Background: Endoreduplication is the major source of endopolyploidy in higher plants. The process of endoreduplication results from the ability of cells to modify their classical cell cycle into a partial cell cycle where DNA synthesis occurs independently from mitosis. Despite the ubiquitous occurrence of the phenomenon in eukaryotic cells, the physiological meaning of endoreduplication remains vague, although several roles during plant development have been proposed, mostly related to cell differentiation and cell size determination.

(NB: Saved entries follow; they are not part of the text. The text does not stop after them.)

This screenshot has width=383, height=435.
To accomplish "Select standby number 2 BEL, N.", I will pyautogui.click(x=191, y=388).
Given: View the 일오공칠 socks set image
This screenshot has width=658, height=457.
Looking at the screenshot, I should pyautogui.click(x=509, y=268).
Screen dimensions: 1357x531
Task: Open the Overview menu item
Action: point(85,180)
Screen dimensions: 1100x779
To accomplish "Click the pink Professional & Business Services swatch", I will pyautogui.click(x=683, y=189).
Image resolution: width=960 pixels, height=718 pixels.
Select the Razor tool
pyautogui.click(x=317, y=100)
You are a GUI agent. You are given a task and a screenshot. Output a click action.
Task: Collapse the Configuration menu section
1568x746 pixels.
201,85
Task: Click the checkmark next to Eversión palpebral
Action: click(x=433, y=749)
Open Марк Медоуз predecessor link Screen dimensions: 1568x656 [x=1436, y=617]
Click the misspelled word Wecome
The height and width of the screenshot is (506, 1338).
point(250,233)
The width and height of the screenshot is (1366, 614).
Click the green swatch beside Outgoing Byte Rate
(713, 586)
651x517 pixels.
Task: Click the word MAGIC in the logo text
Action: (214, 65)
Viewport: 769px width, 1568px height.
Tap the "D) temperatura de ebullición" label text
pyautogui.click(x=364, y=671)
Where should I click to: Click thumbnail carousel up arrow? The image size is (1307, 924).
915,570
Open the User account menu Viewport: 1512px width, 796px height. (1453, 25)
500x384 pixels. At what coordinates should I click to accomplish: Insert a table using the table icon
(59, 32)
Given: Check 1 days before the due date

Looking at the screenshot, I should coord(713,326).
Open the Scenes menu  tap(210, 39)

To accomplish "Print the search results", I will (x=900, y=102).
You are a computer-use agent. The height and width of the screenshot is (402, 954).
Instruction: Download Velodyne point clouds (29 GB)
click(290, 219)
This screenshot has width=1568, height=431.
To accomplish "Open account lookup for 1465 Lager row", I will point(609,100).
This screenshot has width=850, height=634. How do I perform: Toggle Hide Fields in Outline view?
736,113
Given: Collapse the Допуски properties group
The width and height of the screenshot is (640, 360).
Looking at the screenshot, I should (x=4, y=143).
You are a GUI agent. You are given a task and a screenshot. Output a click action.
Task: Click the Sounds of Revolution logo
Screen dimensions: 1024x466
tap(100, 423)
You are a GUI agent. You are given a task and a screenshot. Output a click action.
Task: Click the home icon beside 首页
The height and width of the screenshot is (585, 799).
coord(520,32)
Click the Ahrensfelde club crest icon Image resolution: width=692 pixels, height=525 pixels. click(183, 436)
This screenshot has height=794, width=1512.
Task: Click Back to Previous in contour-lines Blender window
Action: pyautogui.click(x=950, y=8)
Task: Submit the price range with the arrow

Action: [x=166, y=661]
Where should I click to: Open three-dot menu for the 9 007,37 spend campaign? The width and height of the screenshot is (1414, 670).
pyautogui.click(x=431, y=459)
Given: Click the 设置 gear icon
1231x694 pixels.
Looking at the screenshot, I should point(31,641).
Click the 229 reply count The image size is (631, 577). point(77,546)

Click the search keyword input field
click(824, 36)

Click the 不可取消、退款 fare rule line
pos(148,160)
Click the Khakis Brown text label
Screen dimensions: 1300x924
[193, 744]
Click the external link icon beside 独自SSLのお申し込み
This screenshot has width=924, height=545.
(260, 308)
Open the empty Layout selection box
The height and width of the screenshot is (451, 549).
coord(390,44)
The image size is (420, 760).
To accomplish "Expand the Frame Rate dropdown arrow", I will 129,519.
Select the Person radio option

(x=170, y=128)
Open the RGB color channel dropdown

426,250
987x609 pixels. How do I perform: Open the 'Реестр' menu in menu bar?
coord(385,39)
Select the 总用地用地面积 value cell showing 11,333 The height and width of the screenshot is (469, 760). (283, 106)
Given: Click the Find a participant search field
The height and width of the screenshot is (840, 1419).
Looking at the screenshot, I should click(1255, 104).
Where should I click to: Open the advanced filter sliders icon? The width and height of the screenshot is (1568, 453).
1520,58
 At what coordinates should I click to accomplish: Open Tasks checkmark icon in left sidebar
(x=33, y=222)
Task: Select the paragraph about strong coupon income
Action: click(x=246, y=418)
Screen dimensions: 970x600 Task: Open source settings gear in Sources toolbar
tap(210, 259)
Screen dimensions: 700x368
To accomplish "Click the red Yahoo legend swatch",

Scope: Here recent advances in the knowledge of endoreduplication and fruit organogenesis are reviewed, focusing on tomato (Solanum lycopersicum) as a model, and the functional analyses of endoreduplication-associated regulatory genes in tomato fruit are described.

Conclusions: The cyclin-dependent kinase inhibitory kinase WEE1 and the anaphase promoting complex activator CCS52A both participate in the control of cell size and the endoreduplication process driving cell expansion during early fruit development in tomato. Moreover the fruit-specific functional analysis of the tomato CDK inhibitor KRP1 reveals that cell size and fruit size determination can be uncoupled from DNA ploidy levels, indicating that endoreduplication acts rather as a limiting factor for cell growth. The overall functional data contribute to unravelling the physiological role of endoreduplication in growth induction of fleshy fruits.

Fig. 1.

Occurrence of endoreduplication in fleshy fruits. The maximal number of endocycles determined in fully ripened fleshy fruits was plotted against the duration of fruit growth until ripening.

Fig. 2.

Schematic representation of endoreduplication cycle control in plants. The arrest of mitotic activity in endoreduplicating tissues originates from the inactivation of the mitotic CDKB1/CYCA2;3 complex (proposed as being the mitosis inducing factor, MIF). This inactivation may be achieved by fixation of a CDK inhibitor (KRP) and subsequent release of the cyclin moiety that is degraded by the APC^CCS52A/26S proteasome pathway. During the endocycle, an active CDKA/CYCD complex associates and phosphorylates the retinoblastoma protein (Rb). The G → S transition occurs due to the release of the E2F transcription factor which is necessary for the transcription of S-phase-related genes, in particular the A-type cyclins (CYCA). At the G → S transition, the CDKA/CYCD complex is likely to be inhibited by KRP; CYCD is then degraded and CDKA can now associate with S-phase cyclins. In early S, the induced CYCA3;1 associates with CDKA in a complex that is necessary for the progression throughout the S phase. At the end of the S phase, CYCA3;1 is degraded by the APC^CCS52A/26S proteasome pathway; CDKA is then released and available for a new round of the endoreduplication cycle. In early G, CDKA is inactivated by the inhibitory phosphorylation mediated by WEE1 as to allow a proper cell growth prior to commit to another round of DNA synthesis.

Fig. 3.

Functional analysis of SlKRP1 in tomato fruits with time (days post-anthesis). (A) Relative SlKRP1 mRNA abundance in pericarp from ProPEPC2:SlKRP1°^E-developing fruit compared with wild type. The period of expression of the PEPC2 promoter is indicated by the shading. (B) Evolution of endoreduplication index in pericarp from ProPEPC2:SlKRP1°^E-developing fruits compared with wild type. (C) Growth curve of ProPEPC2:SlKRP1°^E fruits compared with wild type. (D) Evolution of mean cell size in pericarp from ProPEPC2:SlKRP1°^E developing fruits compared with wild type.